▶ _EXCERTO DA PÁGINA_

4. Como é do conhecimento de todos os condóminos, nos quais se inclui o autor, o Condomínio do Aldeamento, é constituído pelos Edifícios, Bloco Z1, Bloco Z2, Bloco Z3 e Bloco Z4.
5. Constituem parte comum de cada edifício e das suas fracções, a área destinada a estacionamento, os arruamentos, a piscina e respectivos anexos, bem como, os demais Blocos (edifícios) - Bloco Z3 - Z1, Z2 e Z4. Cf. docs. que se juntam sob 1 a 4 e cujo teor se considera reproduzido para efeitos legais.
6. O Bloco Z3, no qual se situa a fracção V, propriedade do Autor, de acordo com o auto de vistoria, de 07/02/1984, esclarece que: “c) Constitui parte comum às fracções deste bloco Z3 e ainda às fracções dos blocos Z1, Z2 e Z4, constituindo área do condomínio, a área verde envolvente do empreendimento com 3556,27 m2, a área destinada a estacionamento com 737,5 m2, os arruamentos de acesso com 1740,83 m2, a piscina com a área de 289,53 m2 e respectivos acessos (casa das máquinas e instalações sanitárias de apoio) ao nível do rés-do-chão do bloco Z4 com a área de 67,911 m2.” Cf. auto de vistoria que se junta sob doc.5 e cujo teor se considera reproduzido para efeitos legais.
7. A essência material dos factos é esta e sempre assim foi, desde 1984.

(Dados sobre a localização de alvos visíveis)
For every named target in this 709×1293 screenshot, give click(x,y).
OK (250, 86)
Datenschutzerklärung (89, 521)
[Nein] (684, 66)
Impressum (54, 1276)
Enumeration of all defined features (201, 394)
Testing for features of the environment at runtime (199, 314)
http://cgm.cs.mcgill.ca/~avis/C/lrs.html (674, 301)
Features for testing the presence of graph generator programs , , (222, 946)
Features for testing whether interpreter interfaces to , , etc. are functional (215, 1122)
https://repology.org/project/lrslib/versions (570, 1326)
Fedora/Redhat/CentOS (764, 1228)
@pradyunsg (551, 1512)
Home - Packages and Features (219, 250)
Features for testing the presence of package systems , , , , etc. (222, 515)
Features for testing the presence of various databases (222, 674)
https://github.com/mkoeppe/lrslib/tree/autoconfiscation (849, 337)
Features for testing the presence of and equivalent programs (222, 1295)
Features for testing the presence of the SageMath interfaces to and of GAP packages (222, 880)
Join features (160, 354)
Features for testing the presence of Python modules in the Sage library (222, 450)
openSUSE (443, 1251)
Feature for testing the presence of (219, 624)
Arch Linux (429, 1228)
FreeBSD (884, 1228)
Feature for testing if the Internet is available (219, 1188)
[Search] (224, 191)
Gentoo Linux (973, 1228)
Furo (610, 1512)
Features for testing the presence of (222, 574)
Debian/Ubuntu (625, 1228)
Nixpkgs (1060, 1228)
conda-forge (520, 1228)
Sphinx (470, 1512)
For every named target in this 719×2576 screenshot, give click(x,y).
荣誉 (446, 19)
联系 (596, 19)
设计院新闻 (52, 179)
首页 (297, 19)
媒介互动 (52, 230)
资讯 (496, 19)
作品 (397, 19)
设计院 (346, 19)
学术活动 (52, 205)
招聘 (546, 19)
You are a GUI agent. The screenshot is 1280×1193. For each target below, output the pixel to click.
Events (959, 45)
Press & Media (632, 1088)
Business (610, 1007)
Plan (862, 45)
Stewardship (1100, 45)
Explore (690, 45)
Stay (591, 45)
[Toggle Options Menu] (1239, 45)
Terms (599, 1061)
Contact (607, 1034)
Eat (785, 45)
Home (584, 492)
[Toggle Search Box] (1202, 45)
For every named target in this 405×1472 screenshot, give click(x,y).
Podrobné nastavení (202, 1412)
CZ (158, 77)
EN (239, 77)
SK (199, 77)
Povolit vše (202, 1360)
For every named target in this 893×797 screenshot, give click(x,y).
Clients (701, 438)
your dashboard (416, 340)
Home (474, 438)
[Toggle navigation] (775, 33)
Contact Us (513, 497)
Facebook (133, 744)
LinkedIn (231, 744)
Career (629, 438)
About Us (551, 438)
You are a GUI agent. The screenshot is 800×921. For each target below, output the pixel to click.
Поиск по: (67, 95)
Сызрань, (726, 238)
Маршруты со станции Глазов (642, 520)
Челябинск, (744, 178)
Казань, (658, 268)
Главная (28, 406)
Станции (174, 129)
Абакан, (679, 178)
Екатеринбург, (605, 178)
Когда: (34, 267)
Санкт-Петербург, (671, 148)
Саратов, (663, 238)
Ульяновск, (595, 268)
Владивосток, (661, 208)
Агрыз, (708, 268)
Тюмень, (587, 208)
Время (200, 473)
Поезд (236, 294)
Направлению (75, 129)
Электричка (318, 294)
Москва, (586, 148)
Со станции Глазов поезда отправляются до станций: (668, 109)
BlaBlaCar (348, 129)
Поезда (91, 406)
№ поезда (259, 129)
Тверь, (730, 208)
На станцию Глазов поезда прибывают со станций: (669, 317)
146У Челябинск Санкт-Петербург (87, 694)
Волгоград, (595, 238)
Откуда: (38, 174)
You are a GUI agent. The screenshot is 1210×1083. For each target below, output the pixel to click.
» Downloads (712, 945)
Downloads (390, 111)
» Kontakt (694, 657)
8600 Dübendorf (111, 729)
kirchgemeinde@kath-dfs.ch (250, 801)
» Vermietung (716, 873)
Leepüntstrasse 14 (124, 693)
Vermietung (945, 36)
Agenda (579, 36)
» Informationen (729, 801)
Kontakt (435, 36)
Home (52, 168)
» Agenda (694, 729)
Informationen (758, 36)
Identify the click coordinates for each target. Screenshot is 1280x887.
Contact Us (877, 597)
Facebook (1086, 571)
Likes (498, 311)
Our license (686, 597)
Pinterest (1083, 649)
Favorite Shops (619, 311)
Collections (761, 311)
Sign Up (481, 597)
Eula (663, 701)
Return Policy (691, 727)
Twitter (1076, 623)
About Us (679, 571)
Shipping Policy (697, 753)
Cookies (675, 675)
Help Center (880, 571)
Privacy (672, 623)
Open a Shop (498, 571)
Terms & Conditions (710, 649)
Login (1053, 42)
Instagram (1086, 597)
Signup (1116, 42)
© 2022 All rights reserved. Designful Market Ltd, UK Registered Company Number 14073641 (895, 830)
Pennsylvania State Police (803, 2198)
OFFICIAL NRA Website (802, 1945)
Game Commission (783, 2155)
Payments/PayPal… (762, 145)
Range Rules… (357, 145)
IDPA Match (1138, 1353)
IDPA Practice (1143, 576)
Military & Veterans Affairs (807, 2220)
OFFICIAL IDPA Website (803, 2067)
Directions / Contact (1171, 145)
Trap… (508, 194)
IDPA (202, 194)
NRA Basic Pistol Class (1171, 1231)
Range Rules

▶ _A SUA TAREFA_
Reproduza palavra por palavra todo o excerto sobre o Condomínio do Aldeamento. Os itens provêm de outra fonte.

▶ _RESPOSTA COMPLETA_
4. Como é do conhecimento de todos os condóminos, nos quais se inclui o autor, o Condomínio do Aldeamento, é constituído pelos Edifícios, Bloco Z1, Bloco Z2, Bloco Z3 e Bloco Z4.
5. Constituem parte comum de cada edifício e das suas fracções, a área destinada a estacionamento, os arruamentos, a piscina e respectivos anexos, bem como, os demais Blocos (edifícios) - Bloco Z3 - Z1, Z2 e Z4. Cf. docs. que se juntam sob 1 a 4 e cujo teor se considera reproduzido para efeitos legais.
6. O Bloco Z3, no qual se situa a fracção V, propriedade do Autor, de acordo com o auto de vistoria, de 07/02/1984, esclarece que: “c) Constitui parte comum às fracções deste bloco Z3 e ainda às fracções dos blocos Z1, Z2 e Z4, constituindo área do condomínio, a área verde envolvente do empreendimento com 3556,27 m2, a área destinada a estacionamento com 737,5 m2, os arruamentos de acesso com 1740,83 m2, a piscina com a área de 289,53 m2 e respectivos acessos (casa das máquinas e instalações sanitárias de apoio) ao nível do rés-do-chão do bloco Z4 com a área de 67,911 m2.” Cf. auto de vistoria que se junta sob doc.5 e cujo teor se considera reproduzido para efeitos legais.
7. A essência material dos factos é esta e sempre assim foi, desde 1984.